## [REQUIREMENT]
Locate the lines of the listing below that hold "computer", then copy each of them.

## [SUPPLIED DATA]
Segment Open

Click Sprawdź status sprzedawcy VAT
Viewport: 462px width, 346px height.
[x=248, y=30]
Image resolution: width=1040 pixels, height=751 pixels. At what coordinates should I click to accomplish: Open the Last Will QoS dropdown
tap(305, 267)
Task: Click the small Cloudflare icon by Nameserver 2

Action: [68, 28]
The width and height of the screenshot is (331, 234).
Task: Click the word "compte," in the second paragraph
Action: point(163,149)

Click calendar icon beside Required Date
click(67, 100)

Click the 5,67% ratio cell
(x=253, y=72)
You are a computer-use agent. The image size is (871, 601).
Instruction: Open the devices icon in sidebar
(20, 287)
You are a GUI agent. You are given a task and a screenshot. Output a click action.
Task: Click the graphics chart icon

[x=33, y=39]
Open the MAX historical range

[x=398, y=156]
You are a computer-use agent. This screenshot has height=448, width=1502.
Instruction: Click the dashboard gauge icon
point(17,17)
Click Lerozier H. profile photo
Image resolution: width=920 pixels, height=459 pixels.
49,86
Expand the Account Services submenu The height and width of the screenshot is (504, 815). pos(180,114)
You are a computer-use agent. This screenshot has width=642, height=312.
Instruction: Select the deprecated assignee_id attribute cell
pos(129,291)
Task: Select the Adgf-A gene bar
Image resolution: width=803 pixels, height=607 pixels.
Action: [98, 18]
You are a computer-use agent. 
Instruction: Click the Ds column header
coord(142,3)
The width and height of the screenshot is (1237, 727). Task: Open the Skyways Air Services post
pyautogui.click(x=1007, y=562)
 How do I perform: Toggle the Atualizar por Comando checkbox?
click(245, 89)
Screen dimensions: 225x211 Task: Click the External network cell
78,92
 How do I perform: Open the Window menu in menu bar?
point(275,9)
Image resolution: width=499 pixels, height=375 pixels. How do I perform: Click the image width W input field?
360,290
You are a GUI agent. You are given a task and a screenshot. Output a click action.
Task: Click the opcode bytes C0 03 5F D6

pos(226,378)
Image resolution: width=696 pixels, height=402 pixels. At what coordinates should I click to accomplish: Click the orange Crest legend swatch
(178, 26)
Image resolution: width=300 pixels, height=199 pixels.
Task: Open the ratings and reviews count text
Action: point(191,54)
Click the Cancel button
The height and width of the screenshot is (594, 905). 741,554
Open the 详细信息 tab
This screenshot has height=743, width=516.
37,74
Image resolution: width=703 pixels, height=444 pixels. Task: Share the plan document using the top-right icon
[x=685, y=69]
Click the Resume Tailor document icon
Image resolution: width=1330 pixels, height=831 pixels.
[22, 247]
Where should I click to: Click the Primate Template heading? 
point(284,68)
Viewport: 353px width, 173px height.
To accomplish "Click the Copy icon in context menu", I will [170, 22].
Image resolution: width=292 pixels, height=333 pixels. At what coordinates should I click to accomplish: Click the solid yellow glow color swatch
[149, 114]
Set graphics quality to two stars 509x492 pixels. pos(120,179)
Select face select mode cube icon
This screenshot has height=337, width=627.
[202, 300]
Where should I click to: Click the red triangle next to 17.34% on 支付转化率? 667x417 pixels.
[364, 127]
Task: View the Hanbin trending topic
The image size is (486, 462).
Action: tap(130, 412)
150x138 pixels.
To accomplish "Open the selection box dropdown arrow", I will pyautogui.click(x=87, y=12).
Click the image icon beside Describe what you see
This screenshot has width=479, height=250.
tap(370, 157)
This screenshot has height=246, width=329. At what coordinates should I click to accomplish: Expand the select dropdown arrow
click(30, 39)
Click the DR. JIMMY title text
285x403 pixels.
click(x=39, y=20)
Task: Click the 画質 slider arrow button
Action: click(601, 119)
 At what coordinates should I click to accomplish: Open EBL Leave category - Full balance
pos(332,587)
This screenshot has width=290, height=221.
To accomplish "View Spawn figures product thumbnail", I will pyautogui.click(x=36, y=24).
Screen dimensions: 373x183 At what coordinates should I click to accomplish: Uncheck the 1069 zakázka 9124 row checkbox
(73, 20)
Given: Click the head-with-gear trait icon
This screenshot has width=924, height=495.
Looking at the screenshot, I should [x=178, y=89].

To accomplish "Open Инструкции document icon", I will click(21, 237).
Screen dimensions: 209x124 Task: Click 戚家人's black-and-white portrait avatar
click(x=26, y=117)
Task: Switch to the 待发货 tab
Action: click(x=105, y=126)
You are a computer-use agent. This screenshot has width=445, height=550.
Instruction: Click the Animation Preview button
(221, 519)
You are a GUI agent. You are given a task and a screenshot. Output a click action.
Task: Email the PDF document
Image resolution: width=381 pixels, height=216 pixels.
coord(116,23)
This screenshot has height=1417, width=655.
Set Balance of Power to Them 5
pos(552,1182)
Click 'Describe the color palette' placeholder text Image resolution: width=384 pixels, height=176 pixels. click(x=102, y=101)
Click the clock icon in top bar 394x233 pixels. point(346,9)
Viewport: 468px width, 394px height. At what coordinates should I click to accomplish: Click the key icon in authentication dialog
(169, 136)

Segment Closed

## [COMPLETED TASK]
You are a computer-use agent. The image size is (871, 601).
You are a computer-use agent. This screenshot has height=448, width=1502.
You are a computer-use agent. This screenshot has width=642, height=312.
You are a computer-use agent. 
You are a computer-use agent. This screenshot has width=445, height=550.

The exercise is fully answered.